Shares of the orphan drug specialist BioCryst Pharmaceuticals (NASDAQ: BCRX) gained as much as 14.4% on sky-high volume in early morning trading on Thursday. The catalyst?
BioCryst’s shares are responding positively to a planned secondary offering that reportedly stands to generate $50 million in gross proceeds for the company. In addition, the company noted that the underwriters behind this offering have a 30-day option to purchase up to another $7.5 million worth of common stock. As of 1:35 p.m. EDT, BioCryst’s shares were still up by a healthy 11.2% in the wake of this news.
Normally, biotech stocks crater after a sizable secondary offering like this one. BioCryst, however, is proving to be a noteworthy exception to this general trend. That’s because investors are apparently relieved that the company is raising the capital necessary to move away from the idea of merging with other struggling biotechs, and instead, taking a go-it-alone approach.
Last month, after all, BioCryst’s shareholders voted against a proposed merger with fellow small-cap drugmaker Idera Pharmaceuticals (NASDAQ: IDRA). This capital raise was therefore the obvious next step for BioCryst after its shareholders nixed the merger with Idera.
Capital raise aside, BioCryst’s shares are still an ultra-high-risk investment. The company’s lead clinical candidate BCX7353 — an oral drug to treat hereditary angioedema (HAE) — doesn’t appear to have much of a chance at carving out a profitable niche in this increasingly crowded space, after all.
BioCryst lacks an obvious star in its current clinical pipeline, which is one of the main reasons management was interested in merging with Idera in the first place. This capital raise also won’t give the company the financial flexibility necessary to add any assets to its pipeline. As such, investors may want to steer clear of this speculative biotech for the time being.

• **Dataset content**
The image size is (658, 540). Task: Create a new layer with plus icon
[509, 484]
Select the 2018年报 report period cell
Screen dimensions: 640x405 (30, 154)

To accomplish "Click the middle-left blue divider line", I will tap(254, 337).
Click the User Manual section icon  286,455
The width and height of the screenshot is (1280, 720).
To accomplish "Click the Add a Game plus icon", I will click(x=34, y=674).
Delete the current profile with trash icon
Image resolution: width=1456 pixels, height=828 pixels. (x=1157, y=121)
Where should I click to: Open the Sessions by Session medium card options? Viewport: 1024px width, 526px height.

• **Required action**
Reproduce the BioCryst stock article above in full, word for word.

• **Answer box**
Shares of the orphan drug specialist BioCryst Pharmaceuticals (NASDAQ: BCRX) gained as much as 14.4% on sky-high volume in early morning trading on Thursday. The catalyst?
BioCryst’s shares are responding positively to a planned secondary offering that reportedly stands to generate $50 million in gross proceeds for the company. In addition, the company noted that the underwriters behind this offering have a 30-day option to purchase up to another $7.5 million worth of common stock. As of 1:35 p.m. EDT, BioCryst’s shares were still up by a healthy 11.2% in the wake of this news.
Normally, biotech stocks crater after a sizable secondary offering like this one. BioCryst, however, is proving to be a noteworthy exception to this general trend. That’s because investors are apparently relieved that the company is raising the capital necessary to move away from the idea of merging with other struggling biotechs, and instead, taking a go-it-alone approach.
Last month, after all, BioCryst’s shareholders voted against a proposed merger with fellow small-cap drugmaker Idera Pharmaceuticals (NASDAQ: IDRA). This capital raise was therefore the obvious next step for BioCryst after its shareholders nixed the merger with Idera.
Capital raise aside, BioCryst’s shares are still an ultra-high-risk investment. The company’s lead clinical candidate BCX7353 — an oral drug to treat hereditary angioedema (HAE) — doesn’t appear to have much of a chance at carving out a profitable niche in this increasingly crowded space, after all.
BioCryst lacks an obvious star in its current clinical pipeline, which is one of the main reasons management was interested in merging with Idera in the first place. This capital raise also won’t give the company the financial flexibility necessary to add any assets to its pipeline. As such, investors may want to steer clear of this speculative biotech for the time being.